The knowledge that we are made of stars
In three days time, I will leave behind the mid-winter’s chill of the South African plains for the high summer pressure cooker of the Persian Gulf, for the shimmering sands of Qatar. I’ll be housesitting in Doha for an Egyptian-British couple by the names of Amany and Simon and I’m already praying to the gods of endurance that my heat tolerance will last the month.
If I go mad before I make it to London, if I run away from Qatar and turn up in Patagonia, you will know it was the heat that did me in—the heat, which is damn near halfway to boiling, supplemented by 95% humidity. It will take less of my courage to walk the streets alone, a woman in the Middle East, than it will take to leave the air conditioned confines of the house for the steam bath of the sweltering souks.
My weeks here in Addo have been languorous, restful, the working hours long but easy. All I have to do is make bookings and play hostess to backpackers from all over the world. I spend my evenings in the kitchen with Cindy the cook, whose language I can’t pronounce the name of.

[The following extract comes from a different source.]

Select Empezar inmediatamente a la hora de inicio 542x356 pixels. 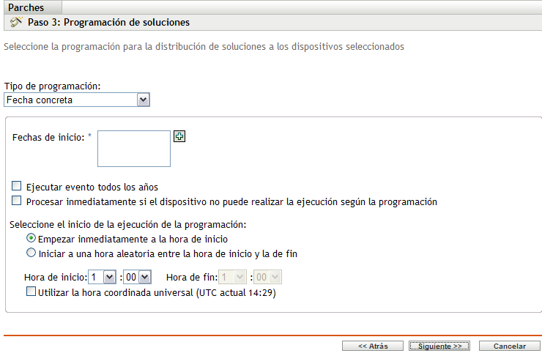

Xhosa is a dialect of snap, crackle, pop, full of clicks and riddled with gulps.
This week I finally managed successfully to utter the Xhosa word for “done”. I don’t even recall what the word was now, but I won’t soon forget the delight in Cindy’s eyes when I managed to repeat my first click, only one of five distinct clicks in the language, and until then, I couldn’t produce one. Her full name is Cindy Nwabisa Mbuzana. In Xhosa, Nwabisa means “happiness,” which is fitting, and Mbuzana means “little question.”
She teaches me her cooking tricks, how to tie a turban, and we dance while I help her make pizzas for the pub guests. She and Zama, the barman, are my favorites here, so fluent of smile and light of heart. I prefer their company a thousand times over to the kids playing beer pong in the bar. Cindy is such a heart-warming and fascinating companion that I barely even notice working all night in the kitchen after manning the reception desk all day.
We constantly amaze each other, and what’s a little cooking in exchange for unremitting amazement? I’m astounded by her cheerfulness, her linguistic dexterity, her devilish and dauntless sense of humor. And she is enthralled with my descriptions of America, of China and the rest of the world.
When I explain that in Seattle, it is ten in the morning, even though it’s evening here, her round ebony eyes sparkle softly with wonder and widen in amused disbelief. Then I say that in America, July is high summer, and she is absolutely dumbstruck with shock. We work through a long and laborious conversation during which I attempt to elucidate the concepts of axial tilt, time zones, and latitude.
I’m not sure she’s grasped it any more than I can manage to pronounce the five distinct clicks of Xhosa. But in the end, we laugh and get back to our dancing, our pizza, and our language lessons.
After closing that night, I wander off the dirt path that leads from the pub to my room. Without consciously deciding to, I walk into the pitch black field that spreads out behind the lodge. I lay on my back in the tawny swathe of grass and let myself get lost in the sky. I marvel at the luminous tendrils of our galaxy, the pinprick twinkles of others. All around me, thousands of suns glint like diamonds in the velvet infinity of the firmament.
I am so immersed in the celestial spectacle that I barely even notice my tears. When I do realize my cheeks are wet, it only makes me smile. This is the best way to cry—for beauty, for gratitude, for the miracle of the universe, for the knowledge that we are made of stars.